Luís Pousa Rodríguez
Luís Pousa CRÓNICAS CORUÑESAS

A CORUÑA

Estos días me acuerdo mucho del artista que mejor ha sabido enmarcar la vida. Se llamaba, claro, John Ford, y nos enseñó que el universo entero cabe bajo un humilde dintel

31 mar 2020 . Actualizado a las 05:00 h.

Hace mucho tiempo, cuando se bailaba en las verbenas e incluso algunas noches asábamos sardinas en hogueras improvisadas en la plaza, teníamos por costumbre enmarcar cosas. En Galicia tenemos tal afición a enmarcar que incluso le ponemos marcos a las fincas.
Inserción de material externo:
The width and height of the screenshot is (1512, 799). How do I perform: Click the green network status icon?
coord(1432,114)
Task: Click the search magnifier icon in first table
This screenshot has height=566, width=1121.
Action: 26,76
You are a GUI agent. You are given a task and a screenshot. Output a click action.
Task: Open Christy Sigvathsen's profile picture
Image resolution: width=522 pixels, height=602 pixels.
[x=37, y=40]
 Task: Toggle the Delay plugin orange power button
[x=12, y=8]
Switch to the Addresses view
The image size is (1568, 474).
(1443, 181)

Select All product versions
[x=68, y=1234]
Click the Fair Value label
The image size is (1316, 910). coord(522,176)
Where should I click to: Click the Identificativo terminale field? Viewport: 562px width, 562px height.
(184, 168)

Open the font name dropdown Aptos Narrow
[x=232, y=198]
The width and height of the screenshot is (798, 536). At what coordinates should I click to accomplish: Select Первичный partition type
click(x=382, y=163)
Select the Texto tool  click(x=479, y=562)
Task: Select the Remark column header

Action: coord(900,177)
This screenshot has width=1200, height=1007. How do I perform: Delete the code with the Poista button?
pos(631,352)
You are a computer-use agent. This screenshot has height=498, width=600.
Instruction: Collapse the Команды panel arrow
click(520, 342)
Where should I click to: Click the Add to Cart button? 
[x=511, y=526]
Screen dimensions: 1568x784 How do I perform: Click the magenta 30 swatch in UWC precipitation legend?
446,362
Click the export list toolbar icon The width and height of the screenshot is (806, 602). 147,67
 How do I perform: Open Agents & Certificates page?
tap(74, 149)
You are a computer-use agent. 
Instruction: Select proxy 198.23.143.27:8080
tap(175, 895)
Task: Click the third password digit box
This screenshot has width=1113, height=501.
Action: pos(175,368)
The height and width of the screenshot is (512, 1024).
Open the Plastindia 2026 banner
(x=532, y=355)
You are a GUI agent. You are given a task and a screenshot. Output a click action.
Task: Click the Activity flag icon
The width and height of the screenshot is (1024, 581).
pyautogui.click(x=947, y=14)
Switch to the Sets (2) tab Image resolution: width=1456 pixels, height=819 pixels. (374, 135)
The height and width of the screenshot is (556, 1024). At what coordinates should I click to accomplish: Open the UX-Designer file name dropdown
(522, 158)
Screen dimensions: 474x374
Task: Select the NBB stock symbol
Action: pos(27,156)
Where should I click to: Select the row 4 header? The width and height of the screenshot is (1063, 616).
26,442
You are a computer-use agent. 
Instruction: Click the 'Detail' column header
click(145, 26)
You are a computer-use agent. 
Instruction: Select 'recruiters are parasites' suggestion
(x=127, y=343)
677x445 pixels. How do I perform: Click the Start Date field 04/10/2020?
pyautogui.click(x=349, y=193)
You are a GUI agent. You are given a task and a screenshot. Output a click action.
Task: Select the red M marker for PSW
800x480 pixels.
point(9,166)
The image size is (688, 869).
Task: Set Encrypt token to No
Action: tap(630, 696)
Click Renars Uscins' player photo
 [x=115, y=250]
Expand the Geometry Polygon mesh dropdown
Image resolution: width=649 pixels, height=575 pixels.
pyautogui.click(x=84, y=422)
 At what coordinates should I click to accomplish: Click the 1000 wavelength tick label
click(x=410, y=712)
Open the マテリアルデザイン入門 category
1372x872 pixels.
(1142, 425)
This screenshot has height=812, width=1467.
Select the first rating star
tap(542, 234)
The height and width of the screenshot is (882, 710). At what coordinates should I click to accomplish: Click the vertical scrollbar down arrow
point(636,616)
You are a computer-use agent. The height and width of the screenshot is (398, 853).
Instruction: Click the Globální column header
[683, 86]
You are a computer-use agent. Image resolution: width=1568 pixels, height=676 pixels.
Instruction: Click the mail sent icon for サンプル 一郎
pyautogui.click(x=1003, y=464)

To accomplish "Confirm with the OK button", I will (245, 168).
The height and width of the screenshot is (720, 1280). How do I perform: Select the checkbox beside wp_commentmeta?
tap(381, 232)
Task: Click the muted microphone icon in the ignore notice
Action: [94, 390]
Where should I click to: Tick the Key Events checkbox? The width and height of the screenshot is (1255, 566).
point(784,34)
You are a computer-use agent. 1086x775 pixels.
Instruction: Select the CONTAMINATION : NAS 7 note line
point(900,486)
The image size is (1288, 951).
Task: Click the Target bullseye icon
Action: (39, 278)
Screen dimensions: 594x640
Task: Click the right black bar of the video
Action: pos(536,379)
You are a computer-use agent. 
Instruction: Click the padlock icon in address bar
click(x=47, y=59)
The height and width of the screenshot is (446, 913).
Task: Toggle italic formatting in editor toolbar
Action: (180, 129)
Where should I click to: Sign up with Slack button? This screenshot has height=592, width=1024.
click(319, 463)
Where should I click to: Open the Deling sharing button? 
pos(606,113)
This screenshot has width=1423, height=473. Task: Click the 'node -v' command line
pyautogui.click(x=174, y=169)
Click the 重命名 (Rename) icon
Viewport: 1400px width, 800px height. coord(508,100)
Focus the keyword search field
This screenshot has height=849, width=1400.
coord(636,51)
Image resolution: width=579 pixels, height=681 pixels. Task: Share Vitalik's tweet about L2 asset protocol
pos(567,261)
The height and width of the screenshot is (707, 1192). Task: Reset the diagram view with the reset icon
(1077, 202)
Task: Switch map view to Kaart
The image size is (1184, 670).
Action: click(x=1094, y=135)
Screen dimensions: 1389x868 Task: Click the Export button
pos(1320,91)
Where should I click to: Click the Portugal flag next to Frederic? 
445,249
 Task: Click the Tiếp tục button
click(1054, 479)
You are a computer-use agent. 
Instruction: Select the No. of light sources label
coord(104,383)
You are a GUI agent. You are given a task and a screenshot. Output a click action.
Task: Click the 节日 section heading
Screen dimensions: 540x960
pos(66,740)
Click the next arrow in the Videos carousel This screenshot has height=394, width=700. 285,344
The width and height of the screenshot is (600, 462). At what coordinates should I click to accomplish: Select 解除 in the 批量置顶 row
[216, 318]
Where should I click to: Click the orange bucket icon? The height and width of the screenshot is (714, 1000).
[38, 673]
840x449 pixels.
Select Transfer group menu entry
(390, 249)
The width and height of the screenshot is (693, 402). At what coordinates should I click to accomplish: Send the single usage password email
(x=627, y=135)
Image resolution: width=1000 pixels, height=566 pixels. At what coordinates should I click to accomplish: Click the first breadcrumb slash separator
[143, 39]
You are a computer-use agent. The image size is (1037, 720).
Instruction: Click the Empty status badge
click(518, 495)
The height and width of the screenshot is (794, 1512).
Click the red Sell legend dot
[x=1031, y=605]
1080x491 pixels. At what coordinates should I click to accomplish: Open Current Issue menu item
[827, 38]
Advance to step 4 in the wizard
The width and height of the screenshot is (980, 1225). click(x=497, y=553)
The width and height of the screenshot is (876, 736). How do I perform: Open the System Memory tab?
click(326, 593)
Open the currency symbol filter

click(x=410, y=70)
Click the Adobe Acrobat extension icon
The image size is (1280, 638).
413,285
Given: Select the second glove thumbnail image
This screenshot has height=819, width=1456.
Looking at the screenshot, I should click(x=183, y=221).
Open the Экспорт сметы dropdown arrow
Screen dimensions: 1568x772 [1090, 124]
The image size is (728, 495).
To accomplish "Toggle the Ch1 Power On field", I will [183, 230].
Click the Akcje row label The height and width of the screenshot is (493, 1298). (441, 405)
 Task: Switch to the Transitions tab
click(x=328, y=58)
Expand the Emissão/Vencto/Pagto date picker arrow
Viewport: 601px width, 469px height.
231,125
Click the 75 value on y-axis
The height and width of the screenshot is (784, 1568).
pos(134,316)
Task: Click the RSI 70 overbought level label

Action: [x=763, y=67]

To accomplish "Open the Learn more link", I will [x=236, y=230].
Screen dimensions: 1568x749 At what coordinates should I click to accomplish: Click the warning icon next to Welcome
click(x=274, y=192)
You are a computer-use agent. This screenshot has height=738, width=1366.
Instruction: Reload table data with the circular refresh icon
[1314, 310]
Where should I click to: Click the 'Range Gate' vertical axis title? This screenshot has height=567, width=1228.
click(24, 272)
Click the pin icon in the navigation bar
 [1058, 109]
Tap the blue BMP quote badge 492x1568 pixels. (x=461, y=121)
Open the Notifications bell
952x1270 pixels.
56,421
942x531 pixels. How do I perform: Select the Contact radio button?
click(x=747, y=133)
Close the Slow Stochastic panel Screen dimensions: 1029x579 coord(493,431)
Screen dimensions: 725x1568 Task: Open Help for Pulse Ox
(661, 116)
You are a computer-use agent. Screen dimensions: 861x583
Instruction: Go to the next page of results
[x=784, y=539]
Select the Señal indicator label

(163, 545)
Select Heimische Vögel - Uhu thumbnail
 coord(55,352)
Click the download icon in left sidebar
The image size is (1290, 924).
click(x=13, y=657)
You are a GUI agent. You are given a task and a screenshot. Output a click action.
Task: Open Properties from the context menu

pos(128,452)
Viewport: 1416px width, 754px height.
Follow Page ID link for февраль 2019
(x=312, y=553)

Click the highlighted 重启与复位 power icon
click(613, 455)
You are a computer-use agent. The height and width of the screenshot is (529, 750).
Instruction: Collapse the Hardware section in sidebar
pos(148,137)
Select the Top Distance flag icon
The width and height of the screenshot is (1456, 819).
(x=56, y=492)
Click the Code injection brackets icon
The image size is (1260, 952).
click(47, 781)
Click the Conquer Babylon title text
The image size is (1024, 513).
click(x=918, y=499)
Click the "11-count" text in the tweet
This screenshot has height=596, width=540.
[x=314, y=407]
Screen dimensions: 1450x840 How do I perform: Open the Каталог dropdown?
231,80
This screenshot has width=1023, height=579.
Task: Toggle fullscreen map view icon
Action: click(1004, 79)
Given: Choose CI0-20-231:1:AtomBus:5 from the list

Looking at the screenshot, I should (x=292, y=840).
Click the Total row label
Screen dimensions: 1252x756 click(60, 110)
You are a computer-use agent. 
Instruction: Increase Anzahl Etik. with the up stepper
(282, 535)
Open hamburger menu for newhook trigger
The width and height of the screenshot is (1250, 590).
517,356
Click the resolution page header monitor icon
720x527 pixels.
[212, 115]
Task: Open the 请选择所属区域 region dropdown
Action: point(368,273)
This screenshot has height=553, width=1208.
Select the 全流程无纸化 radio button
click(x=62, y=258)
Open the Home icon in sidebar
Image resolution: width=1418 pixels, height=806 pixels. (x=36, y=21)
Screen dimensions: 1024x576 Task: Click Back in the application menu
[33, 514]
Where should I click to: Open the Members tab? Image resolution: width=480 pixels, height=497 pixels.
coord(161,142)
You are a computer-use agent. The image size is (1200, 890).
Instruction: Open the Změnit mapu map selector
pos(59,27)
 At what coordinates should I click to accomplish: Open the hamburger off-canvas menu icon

Y la historia de esos marcos, de qué considera cada uno digno de enmarcar o no, cuenta mucho de nosotros.

Hay quien cuelga el título universitario. No siempre es un gesto exhibicionista. A menudo se trata de reconocer que, después del sacrificio de muchas generaciones, ese título firmado por el rey llega a manos del primer miembro de la familia que ha podido completar los estudios. Por eso abundan los títulos y las orlas en las salitas de las vapuleadas clases baja y media. Es un mínimo homenaje al esfuerzo de tantos para que al menos uno alcanzase la meta en nombre de todos.

En muchos otros hogares se enmarcan fotos. De los nietos. De los hijos. De la boda. De los abuelos. De viajes. Las personas son felices en esos retratos. Se enmarcan instantes. Y memorias. Hay muchas fotos de los que ya no están. Es para que quede claro que sí que están.